> Exercise aim
Repeat the first line of the listing and each line after it, exactly, through the line containing "Task: Expand the Threatened".

> Recorded information
....

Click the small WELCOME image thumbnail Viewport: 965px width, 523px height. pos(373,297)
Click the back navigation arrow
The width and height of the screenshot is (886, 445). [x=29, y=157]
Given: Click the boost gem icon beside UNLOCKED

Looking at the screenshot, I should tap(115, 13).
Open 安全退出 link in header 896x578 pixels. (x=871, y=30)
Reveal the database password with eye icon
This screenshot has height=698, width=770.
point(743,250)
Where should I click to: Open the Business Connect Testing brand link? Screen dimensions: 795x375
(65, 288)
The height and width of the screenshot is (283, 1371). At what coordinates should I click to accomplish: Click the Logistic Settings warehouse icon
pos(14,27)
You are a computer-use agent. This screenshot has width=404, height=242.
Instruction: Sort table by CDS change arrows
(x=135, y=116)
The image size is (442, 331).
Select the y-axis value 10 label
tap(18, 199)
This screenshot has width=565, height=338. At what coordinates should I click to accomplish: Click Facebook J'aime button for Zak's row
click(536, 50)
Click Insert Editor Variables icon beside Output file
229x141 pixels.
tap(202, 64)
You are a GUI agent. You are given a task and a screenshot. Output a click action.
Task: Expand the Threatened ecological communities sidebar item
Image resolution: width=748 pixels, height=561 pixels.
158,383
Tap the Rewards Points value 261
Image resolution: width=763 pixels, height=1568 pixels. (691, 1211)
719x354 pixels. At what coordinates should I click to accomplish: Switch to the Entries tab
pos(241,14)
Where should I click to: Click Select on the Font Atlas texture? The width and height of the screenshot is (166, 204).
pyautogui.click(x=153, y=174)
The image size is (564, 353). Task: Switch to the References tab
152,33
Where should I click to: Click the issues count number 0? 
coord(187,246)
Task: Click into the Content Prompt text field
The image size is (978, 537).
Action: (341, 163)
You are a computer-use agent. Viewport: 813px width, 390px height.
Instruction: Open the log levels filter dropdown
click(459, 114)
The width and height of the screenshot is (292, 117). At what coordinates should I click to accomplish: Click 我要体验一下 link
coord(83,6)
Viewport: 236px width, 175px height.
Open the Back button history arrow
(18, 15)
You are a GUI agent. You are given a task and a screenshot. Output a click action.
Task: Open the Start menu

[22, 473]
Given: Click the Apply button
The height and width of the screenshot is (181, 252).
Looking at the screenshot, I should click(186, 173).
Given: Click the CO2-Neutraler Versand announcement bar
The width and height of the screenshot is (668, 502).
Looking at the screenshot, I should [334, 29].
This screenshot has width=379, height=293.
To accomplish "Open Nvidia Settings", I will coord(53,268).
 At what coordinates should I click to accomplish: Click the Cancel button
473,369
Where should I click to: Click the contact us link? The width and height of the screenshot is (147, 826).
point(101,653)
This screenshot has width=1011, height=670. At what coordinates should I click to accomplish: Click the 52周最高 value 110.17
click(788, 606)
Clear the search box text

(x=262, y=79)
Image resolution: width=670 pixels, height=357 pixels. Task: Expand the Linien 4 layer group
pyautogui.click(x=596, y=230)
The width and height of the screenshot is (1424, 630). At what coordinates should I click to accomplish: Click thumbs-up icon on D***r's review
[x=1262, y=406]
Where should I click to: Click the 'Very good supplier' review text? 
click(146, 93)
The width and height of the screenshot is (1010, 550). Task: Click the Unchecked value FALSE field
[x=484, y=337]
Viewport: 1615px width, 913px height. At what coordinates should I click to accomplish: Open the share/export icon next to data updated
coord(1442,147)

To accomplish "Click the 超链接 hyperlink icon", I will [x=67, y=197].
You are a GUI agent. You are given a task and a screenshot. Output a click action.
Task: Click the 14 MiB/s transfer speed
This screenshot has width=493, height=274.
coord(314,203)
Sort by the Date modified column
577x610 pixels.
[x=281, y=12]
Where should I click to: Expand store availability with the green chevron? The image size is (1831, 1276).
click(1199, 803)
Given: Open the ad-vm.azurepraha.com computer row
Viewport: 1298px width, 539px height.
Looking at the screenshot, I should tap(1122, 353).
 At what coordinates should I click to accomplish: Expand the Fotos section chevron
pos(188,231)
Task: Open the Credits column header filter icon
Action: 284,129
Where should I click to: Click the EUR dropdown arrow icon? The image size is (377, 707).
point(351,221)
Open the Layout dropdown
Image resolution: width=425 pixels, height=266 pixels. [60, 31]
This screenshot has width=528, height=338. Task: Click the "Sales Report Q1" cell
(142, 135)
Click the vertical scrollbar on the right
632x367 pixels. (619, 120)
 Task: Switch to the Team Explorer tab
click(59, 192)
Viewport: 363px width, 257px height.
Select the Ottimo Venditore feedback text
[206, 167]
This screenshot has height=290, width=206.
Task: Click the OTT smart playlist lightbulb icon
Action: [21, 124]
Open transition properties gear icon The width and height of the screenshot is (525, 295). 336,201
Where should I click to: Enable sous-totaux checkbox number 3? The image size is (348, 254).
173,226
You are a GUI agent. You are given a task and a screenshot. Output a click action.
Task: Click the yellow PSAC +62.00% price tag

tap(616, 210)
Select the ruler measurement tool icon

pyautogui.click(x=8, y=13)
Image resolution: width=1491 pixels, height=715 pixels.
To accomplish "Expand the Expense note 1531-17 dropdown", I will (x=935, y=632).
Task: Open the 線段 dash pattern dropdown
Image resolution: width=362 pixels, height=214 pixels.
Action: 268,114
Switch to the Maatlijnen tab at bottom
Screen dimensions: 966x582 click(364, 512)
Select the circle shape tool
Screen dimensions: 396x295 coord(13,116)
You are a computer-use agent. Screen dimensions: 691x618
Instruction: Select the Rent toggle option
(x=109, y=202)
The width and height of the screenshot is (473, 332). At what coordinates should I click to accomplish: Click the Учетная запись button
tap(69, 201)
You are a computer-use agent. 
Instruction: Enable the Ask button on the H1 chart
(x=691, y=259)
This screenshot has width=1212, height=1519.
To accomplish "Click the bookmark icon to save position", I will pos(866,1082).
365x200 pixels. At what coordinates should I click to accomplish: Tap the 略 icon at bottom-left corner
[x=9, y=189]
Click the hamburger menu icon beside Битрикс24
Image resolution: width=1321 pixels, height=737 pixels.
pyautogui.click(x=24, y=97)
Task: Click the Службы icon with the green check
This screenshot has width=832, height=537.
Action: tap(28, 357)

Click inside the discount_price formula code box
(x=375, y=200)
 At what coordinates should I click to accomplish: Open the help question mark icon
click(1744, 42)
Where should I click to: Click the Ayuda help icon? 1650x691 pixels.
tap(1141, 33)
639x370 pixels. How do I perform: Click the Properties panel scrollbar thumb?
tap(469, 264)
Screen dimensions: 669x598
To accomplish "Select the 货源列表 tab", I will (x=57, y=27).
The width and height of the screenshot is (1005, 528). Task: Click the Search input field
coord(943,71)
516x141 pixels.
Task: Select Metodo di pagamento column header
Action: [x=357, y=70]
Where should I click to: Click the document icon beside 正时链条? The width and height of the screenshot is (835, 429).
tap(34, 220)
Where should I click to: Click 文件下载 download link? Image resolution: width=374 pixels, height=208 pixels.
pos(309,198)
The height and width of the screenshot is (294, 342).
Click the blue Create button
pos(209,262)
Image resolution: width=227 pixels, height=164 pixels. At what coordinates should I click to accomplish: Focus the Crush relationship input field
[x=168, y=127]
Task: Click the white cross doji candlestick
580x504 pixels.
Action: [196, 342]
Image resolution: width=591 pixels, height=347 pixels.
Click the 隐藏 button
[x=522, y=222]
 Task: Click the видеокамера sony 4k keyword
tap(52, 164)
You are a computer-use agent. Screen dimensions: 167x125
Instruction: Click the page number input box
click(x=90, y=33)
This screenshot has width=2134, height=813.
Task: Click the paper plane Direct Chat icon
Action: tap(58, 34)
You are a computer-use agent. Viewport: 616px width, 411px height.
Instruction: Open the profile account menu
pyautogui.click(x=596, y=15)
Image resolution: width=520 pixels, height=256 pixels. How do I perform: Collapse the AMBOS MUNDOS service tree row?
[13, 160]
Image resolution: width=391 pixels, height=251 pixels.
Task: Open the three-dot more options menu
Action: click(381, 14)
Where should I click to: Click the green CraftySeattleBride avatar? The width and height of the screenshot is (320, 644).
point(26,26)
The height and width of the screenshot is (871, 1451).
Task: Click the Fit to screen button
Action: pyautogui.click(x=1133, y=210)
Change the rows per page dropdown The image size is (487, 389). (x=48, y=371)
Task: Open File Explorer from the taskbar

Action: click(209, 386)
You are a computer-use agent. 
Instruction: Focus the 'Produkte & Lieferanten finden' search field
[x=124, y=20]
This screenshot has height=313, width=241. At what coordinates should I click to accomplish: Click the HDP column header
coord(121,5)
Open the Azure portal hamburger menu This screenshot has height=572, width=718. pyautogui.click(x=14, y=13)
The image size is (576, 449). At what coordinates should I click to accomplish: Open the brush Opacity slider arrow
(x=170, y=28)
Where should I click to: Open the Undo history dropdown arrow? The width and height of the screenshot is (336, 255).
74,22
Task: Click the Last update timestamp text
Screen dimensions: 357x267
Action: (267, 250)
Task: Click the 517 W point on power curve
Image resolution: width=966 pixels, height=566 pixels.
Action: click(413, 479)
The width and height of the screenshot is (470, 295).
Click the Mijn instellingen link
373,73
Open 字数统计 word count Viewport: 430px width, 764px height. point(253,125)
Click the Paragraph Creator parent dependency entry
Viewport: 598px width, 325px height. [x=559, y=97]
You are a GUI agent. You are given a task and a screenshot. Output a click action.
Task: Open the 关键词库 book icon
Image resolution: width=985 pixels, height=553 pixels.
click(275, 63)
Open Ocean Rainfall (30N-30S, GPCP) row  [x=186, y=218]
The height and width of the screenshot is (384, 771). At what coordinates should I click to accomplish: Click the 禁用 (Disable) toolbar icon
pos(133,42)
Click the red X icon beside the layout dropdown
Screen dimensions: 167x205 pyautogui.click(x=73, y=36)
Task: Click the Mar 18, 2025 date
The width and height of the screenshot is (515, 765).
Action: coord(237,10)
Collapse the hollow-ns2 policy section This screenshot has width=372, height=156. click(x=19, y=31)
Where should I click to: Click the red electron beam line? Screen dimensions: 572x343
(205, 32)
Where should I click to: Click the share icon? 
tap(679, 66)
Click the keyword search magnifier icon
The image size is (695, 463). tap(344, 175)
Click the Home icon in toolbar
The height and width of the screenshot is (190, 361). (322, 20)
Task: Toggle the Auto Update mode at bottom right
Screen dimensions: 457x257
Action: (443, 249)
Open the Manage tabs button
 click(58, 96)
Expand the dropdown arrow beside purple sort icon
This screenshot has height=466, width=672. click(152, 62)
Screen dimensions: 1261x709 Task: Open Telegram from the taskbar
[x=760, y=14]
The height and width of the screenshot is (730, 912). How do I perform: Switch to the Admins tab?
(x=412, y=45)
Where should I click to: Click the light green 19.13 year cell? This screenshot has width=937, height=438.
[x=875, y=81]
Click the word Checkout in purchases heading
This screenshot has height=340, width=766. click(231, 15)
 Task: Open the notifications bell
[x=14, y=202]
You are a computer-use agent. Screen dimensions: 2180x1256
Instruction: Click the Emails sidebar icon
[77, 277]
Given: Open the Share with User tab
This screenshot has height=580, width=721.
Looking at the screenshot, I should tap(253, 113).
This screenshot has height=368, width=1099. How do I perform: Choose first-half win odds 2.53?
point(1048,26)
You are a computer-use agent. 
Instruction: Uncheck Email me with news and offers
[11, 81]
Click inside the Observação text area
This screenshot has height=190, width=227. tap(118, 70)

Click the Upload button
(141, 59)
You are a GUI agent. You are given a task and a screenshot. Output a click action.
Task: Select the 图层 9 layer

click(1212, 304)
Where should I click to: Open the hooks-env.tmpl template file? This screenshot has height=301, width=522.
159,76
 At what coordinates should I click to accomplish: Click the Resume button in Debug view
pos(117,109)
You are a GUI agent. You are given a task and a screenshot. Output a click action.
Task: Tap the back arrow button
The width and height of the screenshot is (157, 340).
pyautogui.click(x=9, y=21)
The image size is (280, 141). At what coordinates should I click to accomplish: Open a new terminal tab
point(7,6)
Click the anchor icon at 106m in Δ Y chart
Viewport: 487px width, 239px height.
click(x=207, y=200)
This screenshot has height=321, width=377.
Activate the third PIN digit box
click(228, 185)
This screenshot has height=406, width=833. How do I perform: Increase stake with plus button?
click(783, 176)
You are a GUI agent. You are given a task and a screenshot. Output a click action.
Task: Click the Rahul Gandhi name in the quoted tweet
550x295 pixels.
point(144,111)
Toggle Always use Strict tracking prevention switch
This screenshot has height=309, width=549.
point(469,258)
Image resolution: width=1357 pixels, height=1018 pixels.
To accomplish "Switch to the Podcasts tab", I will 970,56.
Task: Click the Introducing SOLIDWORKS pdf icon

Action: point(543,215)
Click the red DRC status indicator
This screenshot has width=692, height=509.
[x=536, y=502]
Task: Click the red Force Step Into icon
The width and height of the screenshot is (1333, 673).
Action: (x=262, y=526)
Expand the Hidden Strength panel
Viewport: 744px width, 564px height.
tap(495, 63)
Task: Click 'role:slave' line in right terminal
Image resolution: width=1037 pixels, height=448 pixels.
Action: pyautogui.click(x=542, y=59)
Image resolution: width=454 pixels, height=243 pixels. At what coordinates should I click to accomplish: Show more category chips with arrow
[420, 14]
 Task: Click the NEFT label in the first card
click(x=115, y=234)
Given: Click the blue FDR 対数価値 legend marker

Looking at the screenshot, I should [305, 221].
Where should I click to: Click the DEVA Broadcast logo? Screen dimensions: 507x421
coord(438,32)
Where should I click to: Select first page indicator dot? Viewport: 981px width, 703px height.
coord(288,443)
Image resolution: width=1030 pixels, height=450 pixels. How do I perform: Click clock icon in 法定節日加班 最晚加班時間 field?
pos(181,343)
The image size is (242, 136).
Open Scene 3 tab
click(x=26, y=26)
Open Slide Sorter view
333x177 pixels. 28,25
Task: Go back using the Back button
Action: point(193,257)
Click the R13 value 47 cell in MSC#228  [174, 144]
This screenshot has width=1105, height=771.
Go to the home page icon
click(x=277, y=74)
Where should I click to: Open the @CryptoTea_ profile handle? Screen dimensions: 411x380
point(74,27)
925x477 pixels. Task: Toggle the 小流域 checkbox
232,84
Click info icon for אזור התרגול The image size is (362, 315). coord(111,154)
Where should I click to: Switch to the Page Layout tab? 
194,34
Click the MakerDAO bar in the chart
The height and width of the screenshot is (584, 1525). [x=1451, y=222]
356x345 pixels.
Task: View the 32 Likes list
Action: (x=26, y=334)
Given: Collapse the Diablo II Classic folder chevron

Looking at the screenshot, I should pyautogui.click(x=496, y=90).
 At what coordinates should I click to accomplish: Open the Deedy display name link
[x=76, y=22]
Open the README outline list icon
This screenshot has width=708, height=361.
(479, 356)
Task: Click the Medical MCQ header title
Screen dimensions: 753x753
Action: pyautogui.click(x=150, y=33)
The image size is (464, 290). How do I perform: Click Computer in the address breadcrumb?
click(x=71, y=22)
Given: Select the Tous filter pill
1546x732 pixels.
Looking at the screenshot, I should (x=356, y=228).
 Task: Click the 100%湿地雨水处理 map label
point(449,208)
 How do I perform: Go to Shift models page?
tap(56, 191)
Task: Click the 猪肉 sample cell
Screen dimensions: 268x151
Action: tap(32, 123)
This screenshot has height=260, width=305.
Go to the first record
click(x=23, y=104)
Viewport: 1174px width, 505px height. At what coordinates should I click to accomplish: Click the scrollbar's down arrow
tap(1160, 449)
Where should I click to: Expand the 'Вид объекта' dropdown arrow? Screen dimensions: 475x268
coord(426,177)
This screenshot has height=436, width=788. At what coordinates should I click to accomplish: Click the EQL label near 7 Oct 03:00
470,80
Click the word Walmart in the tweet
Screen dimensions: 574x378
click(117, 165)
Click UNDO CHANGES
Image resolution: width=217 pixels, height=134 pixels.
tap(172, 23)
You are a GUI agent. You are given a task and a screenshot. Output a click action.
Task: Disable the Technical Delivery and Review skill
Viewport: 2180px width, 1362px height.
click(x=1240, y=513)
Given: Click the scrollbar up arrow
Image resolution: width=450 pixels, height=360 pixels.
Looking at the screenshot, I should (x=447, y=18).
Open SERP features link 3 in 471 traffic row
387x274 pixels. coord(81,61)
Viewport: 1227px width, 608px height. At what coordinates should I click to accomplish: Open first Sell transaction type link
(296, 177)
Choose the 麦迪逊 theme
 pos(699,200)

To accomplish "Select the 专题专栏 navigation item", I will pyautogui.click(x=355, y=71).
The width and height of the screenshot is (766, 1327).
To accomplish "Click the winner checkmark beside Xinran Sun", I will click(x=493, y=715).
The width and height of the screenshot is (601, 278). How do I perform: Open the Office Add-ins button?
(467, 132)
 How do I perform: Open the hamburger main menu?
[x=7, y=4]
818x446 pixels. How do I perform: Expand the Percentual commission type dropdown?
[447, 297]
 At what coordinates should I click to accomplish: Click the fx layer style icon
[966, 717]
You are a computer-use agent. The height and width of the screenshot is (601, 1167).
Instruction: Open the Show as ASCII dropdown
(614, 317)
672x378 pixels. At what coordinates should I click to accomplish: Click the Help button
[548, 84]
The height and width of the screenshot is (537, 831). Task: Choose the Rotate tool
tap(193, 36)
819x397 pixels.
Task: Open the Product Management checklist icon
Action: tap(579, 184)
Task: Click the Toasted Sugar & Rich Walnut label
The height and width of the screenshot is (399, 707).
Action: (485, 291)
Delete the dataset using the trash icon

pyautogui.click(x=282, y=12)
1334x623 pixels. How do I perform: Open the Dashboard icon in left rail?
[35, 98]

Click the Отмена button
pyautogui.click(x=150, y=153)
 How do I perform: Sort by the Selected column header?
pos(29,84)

....

> Answer below
Click the small WELCOME image thumbnail Viewport: 965px width, 523px height. pos(373,297)
Click the back navigation arrow
The width and height of the screenshot is (886, 445). [x=29, y=157]
Given: Click the boost gem icon beside UNLOCKED

Looking at the screenshot, I should tap(115, 13).
Open 安全退出 link in header 896x578 pixels. (x=871, y=30)
Reveal the database password with eye icon
This screenshot has height=698, width=770.
point(743,250)
Where should I click to: Open the Business Connect Testing brand link? Screen dimensions: 795x375
(65, 288)
The height and width of the screenshot is (283, 1371). At what coordinates should I click to accomplish: Click the Logistic Settings warehouse icon
pos(14,27)
You are a computer-use agent. This screenshot has width=404, height=242.
Instruction: Sort table by CDS change arrows
(x=135, y=116)
The image size is (442, 331).
Select the y-axis value 10 label
tap(18, 199)
This screenshot has width=565, height=338. At what coordinates should I click to accomplish: Click Facebook J'aime button for Zak's row
click(536, 50)
Click Insert Editor Variables icon beside Output file
229x141 pixels.
tap(202, 64)
You are a GUI agent. You are given a task and a screenshot. Output a click action.
Task: Expand the Threatened ecological communities sidebar item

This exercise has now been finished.